Every night, a hopeful young woman dreams about a disturbing, alternative life, one in which she is a robot answering an unknown voice’s questions. She wakes up every morning, unencumbered by the memory of this recurrent dream, ready to face the day. She wishes her father good morning, and then waits for the day to turn. She does not fully comprehend, yet, that the day will bring her unimaginable horrors, or the hope of a romance. Her life depends on how the “newcomers” will treat her.
Westworld, the new show on HBO, is a reboot of the 1973 Western thriller of the same name, directed and based on the novel by Michael Crichton. Created by the husband-wife duo of Jonathan Nolan and Lisa Joy, the television series is billed as HBO’s next big money-spinner after Game of Thrones. The show airs in India on the Star World Premiere HD channel on Tuesdays at 10pm.
The young woman is Dolores (Evan Rachel Wood), and we learn that she is a “host”, one of the many androids in the Old West-inspired theme park where newcomers – the visitors – can do what they like in return for a huge fee. In the first episode, the host is epitomised by Ed Harris, credited simply as The Man in Black, who gets his jollies raping and plundering and killing the androids who, of course, cannot retaliate.
The enterprise, run by an unnamed corporate entity, is helmed by Dr Robert Ford (Anthony Hopkins), who has recently overseen an update to the androids aimed at making them even more lifelike than they already are. In the tradition of the best science fiction going back to Mary Shelley’s Frankenstein, the update achieves more than it is meant to, imparting consciousness and, ultimately, a drive for rebellion, in the androids.
Crichton’s novel and film restricted themselves to the interesting plot possibilities that the awakening of artificial intelligence consciousness presents. The TV series, largely because of its format, allows for greater nuance, leading the viewer down a rabbit hole of moral and ethical questions relating not merely to AI but to humanity and truth. Is consciousness the only barometer of humanity – and if it not, who is to decide when one becomes human? What does exploiting a lifelike form for our basest fantasies tell us about ourselves? And where must the greed for corporate profit stop?

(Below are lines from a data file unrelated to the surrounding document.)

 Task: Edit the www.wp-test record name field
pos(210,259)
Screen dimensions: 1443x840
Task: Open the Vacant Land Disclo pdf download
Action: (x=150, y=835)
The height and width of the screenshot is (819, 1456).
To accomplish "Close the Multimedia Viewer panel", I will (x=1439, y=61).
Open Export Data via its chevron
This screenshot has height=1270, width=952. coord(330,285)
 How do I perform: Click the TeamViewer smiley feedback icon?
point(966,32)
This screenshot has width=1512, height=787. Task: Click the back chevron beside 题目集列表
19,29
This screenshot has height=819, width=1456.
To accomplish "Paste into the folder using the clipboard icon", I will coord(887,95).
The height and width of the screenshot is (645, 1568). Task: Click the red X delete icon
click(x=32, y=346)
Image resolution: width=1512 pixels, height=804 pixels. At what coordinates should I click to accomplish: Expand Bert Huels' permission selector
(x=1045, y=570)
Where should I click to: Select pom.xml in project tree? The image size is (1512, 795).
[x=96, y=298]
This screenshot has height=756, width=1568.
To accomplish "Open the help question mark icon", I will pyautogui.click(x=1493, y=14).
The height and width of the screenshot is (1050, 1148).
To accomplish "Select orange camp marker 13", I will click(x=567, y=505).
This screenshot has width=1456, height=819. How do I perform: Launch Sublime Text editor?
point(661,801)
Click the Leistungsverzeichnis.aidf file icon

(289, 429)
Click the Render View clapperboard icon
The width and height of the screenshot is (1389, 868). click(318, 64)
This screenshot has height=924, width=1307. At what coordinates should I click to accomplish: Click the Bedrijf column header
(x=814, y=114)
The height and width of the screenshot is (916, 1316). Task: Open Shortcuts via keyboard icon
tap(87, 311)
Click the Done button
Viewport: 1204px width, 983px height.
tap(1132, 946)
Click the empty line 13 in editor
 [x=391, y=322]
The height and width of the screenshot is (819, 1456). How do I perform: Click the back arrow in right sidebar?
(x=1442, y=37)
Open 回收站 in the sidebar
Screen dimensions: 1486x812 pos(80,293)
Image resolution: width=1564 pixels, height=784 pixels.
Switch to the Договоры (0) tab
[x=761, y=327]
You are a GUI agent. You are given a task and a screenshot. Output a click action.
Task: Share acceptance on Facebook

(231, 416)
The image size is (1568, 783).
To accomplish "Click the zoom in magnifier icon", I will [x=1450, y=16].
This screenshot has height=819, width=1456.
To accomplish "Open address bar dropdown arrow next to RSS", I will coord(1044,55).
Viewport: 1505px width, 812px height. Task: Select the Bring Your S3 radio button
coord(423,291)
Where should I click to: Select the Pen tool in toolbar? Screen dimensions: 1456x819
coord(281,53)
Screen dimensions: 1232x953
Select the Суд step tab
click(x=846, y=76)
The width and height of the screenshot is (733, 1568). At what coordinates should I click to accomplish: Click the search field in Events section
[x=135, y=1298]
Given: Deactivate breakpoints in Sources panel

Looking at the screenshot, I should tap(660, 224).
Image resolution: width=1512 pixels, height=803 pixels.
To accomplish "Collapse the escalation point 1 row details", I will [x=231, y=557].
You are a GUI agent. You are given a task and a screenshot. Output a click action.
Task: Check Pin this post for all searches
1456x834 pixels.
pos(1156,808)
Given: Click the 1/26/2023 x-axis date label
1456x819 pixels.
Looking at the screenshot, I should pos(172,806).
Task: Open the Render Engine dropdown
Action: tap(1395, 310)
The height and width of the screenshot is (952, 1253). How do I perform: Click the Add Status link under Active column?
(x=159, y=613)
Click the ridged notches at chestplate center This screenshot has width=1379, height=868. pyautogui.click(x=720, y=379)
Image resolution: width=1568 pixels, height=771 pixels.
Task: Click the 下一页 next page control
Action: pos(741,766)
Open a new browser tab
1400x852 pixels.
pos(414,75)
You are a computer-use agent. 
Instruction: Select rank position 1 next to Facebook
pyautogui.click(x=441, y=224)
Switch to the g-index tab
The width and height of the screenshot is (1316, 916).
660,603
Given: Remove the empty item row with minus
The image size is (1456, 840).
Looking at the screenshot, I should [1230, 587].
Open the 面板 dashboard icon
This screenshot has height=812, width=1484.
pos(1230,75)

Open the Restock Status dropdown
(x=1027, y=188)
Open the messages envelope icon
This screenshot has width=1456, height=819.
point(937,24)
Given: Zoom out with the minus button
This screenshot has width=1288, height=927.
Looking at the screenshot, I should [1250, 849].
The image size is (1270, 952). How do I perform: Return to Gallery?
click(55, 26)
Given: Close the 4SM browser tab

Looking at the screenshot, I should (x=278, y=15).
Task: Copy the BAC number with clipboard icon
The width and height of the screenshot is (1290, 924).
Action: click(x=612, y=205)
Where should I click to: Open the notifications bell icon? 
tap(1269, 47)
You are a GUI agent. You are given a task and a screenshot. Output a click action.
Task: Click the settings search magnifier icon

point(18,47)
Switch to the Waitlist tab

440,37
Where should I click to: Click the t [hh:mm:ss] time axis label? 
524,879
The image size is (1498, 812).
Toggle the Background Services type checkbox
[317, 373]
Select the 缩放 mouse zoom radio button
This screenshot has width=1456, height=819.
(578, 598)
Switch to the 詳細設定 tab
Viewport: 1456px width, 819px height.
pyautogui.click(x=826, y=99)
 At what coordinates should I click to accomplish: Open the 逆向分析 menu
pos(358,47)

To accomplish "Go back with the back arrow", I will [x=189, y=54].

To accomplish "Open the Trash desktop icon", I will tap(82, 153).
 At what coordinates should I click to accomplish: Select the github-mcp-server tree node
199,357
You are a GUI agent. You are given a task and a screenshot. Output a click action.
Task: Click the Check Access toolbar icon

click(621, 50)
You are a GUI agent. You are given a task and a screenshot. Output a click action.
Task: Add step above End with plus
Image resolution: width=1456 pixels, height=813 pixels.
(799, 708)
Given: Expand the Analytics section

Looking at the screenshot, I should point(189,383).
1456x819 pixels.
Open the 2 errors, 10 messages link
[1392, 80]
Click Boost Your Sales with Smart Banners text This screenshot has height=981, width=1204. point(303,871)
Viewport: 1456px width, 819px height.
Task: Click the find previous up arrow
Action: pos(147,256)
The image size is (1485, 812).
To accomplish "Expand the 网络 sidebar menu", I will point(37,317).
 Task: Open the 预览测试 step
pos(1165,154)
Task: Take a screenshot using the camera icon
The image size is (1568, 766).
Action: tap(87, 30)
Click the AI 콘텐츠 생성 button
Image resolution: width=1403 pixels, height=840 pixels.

Westworld is primed to explore these questions in the upcoming episodes. Its canvas is vast, and its cinematography suitably large-scale. Production designer Nathan Crowley – who worked with Nolan (he is the brother of Christopher) on Interstellar and The Dark Knight – gives the sets a glistening, old-town finish in keeping with the show’s Western theme. The contrast with the shiny interiors of the corporate war room, where new strategies and storylines are devised for the hosts to enact, could not be starker. The effect is both aesthetically pleasing and morally distressing, accentuating the blindness of those who refuse to see the waywardness of their actions but, satisfyingly, will be made to.